• **WHAT TO PRODUCE**
Print every line of the material below word for word, leaving the pictures out.

━━━━━ TASK INPUT

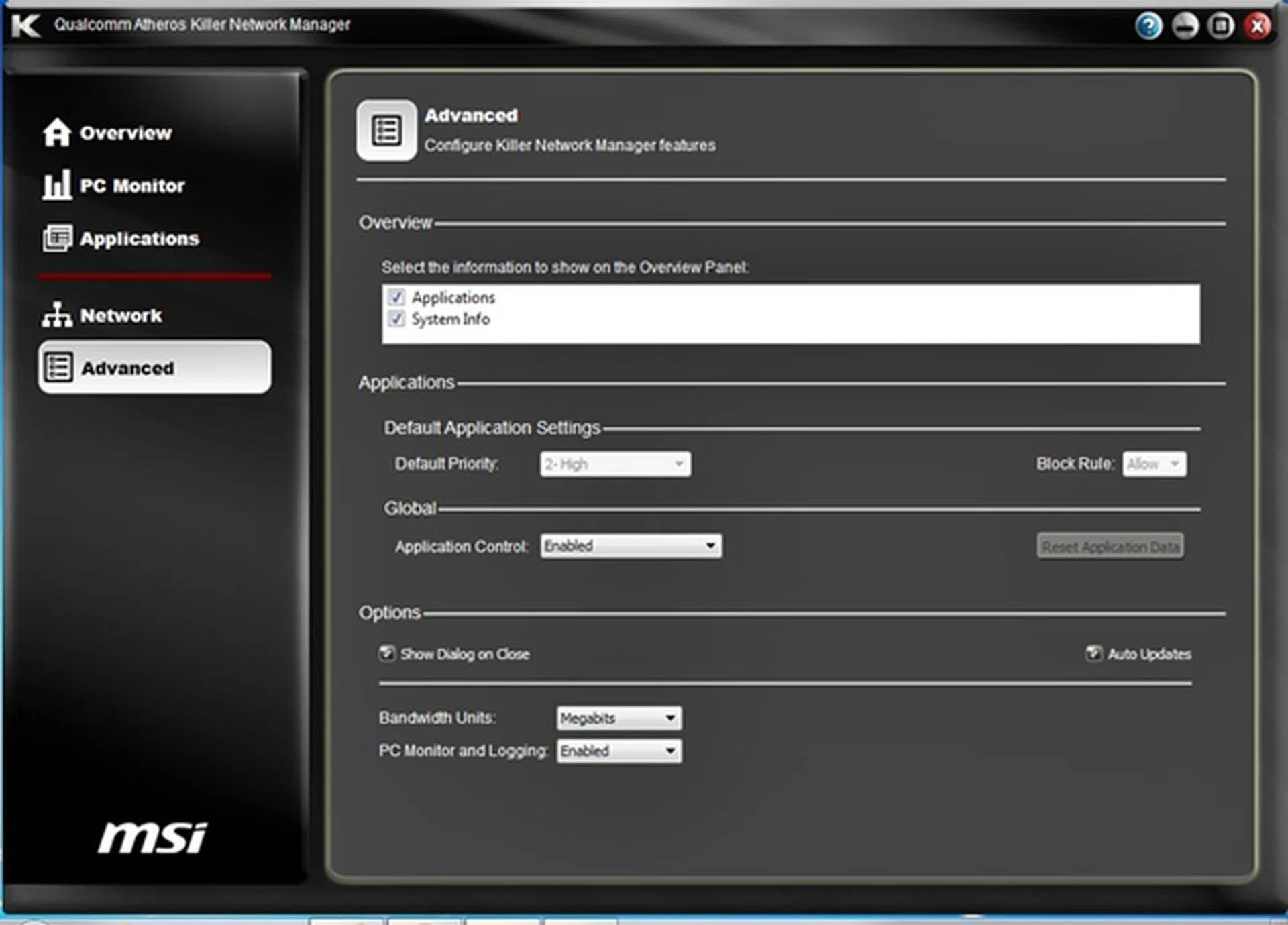Viewport: 1288px width, 925px height.
Task: Uncheck the System Info checkbox
Action: click(396, 319)
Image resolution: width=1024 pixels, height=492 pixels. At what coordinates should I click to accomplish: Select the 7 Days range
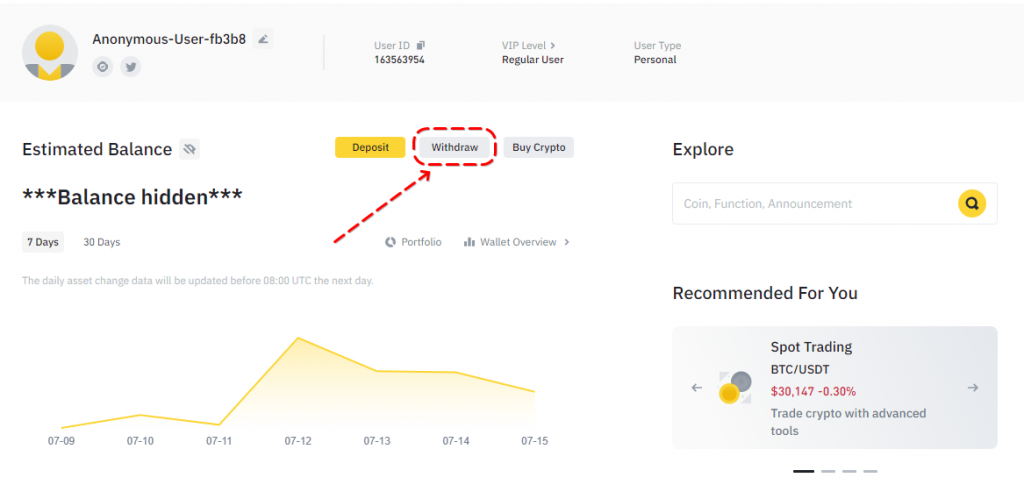(43, 242)
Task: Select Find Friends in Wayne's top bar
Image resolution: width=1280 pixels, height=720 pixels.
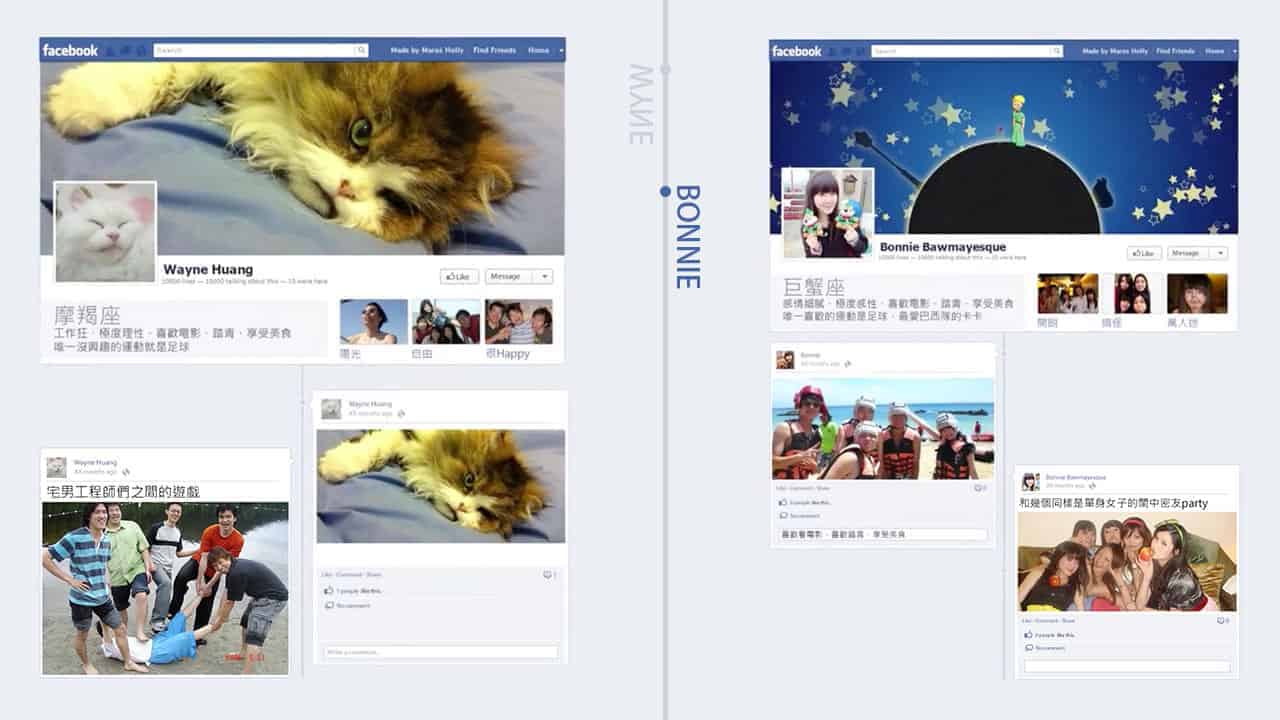Action: pyautogui.click(x=494, y=50)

━━━━━━━━━━

• **OUTPUT OF THE EXERCISE**
Viewport: 1288px width, 925px height.
Task: Uncheck the System Info checkbox
Action: click(396, 319)
Image resolution: width=1024 pixels, height=492 pixels. At what coordinates should I click to accomplish: Select the 7 Days range
(43, 242)
Task: Select Find Friends in Wayne's top bar
Image resolution: width=1280 pixels, height=720 pixels.
Action: pyautogui.click(x=494, y=50)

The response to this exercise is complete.